Dopo anni di infertilità la transizione alla genitorialità può essere difficile e stressante, risentendo di tutti gli anni passati immersi nell’esperienza d’infertilità, degli stress psicofisici legati agli accertamenti medici e agli eventuali insuccessi dei cicli precedenti. L’improvvisa e brusca transizione alla genitorialità è un passaggio psicologico che, richiedendo un veloce riesame della propria identità e della propria configurazione psichica, può necessitare di un supporto specifico.
L’interruzione e/o l’abbandono del trattamento dell’infertilità, definibile come drop-out, si riferisce invece a quei pazienti che, a seguito del fallimento di un ciclo, scelgono di non procedere con ulteriori trattamenti nonostante vi siano le indicazioni mediche per continuare e le risorse per farlo, nonché a quei pazienti che decidono di non procedere nonostante l’elezione al trattamento (24-30% dei pazienti). La letteratura sul drop-out chiarisce che il paziente (individuo e coppia), la clinica (equipe e contesto) ed il trattamento (tipologia ed effetto) hanno influenze reciproche nel determinare la motivazione dei pazienti di continuare o meno con il trattamento. Questo suggerisce che per affrontare al meglio il fenomeno del drop-out ed ulteriori dimensioni relative alla qualità dei percorsi erogati, è necessario un approccio integrato che tenga conto di queste reciproche influenze e veda nel ruolo dello psicologo un fattore chiave per costruire risposte e servizi centrati sul paziente.

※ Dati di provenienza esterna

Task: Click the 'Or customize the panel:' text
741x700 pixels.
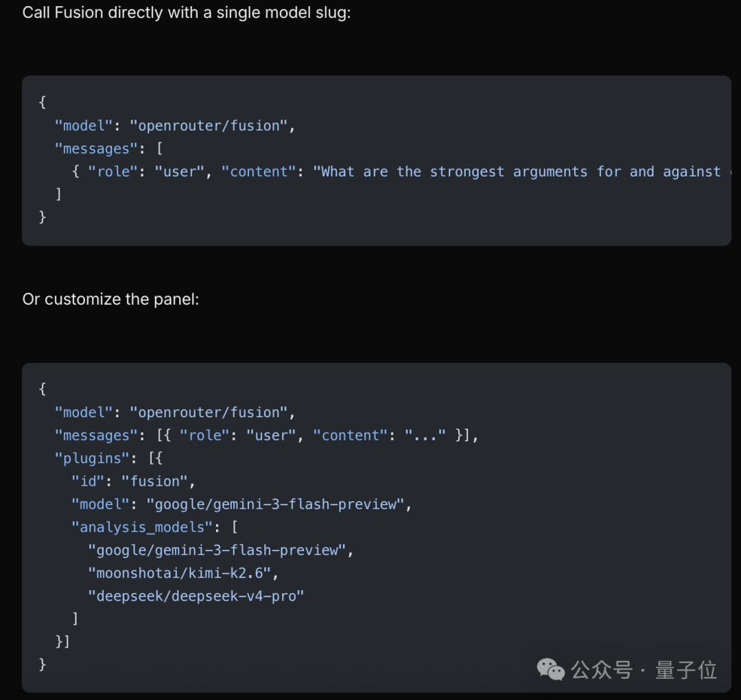Action: pyautogui.click(x=110, y=299)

In conclusione la complessità della condizione d’infertilità e delle tecniche di PMA impone un’organizzazione ed erogazione dei servizi di presa in carico e cura che utilizzino le competenze psicologiche come fattore di comprensione e gestione di tale complessità al fine di evitare il rischio di scivolare in facili ma pericolosi riduzionismi o al contrario abdicare all’effetto dell’incertezza degli esiti.